Stored data entries:
=-=-=
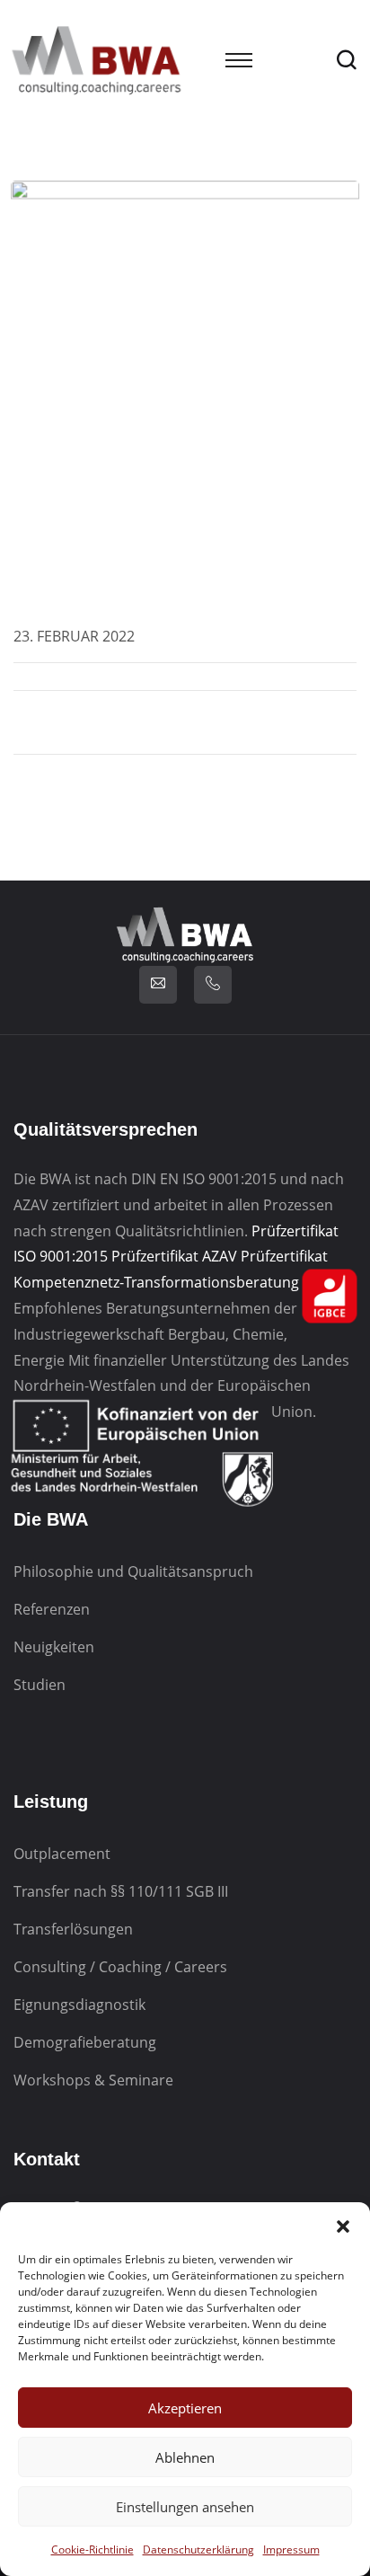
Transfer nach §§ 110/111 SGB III (120, 1891)
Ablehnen (185, 2457)
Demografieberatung (84, 2042)
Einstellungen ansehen (185, 2507)
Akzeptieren (185, 2408)
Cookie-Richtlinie (92, 2549)
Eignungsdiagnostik (79, 2004)
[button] (343, 2225)
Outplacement (61, 1853)
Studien (39, 1685)
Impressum (291, 2549)
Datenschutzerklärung (198, 2549)
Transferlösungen (73, 1929)
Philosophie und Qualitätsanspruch (133, 1571)
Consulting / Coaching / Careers (120, 1967)
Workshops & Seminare (93, 2080)
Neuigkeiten (53, 1647)
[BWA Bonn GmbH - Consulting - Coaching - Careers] (96, 59)
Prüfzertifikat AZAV (174, 1256)
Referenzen (51, 1609)
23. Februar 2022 (74, 636)
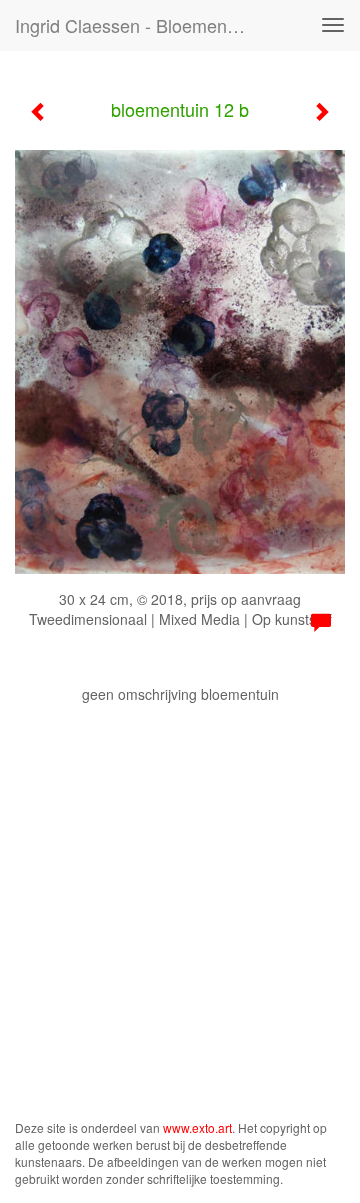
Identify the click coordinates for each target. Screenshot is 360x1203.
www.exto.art (197, 1127)
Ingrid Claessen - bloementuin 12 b (138, 25)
=-=-=
### Task brief
Please copy exactly the lines from the one containing "[BWA Bonn GmbH" through the last line of the records, both ends included, and leave out any pictures.

### Result of the task
[BWA Bonn GmbH - Consulting - Coaching - Careers] (96, 59)
Prüfzertifikat AZAV (174, 1256)
Referenzen (51, 1609)
23. Februar 2022 (74, 636)
Identify the click coordinates for each target. Screenshot is 360x1203.
www.exto.art (197, 1127)
Ingrid Claessen - bloementuin 12 b (138, 25)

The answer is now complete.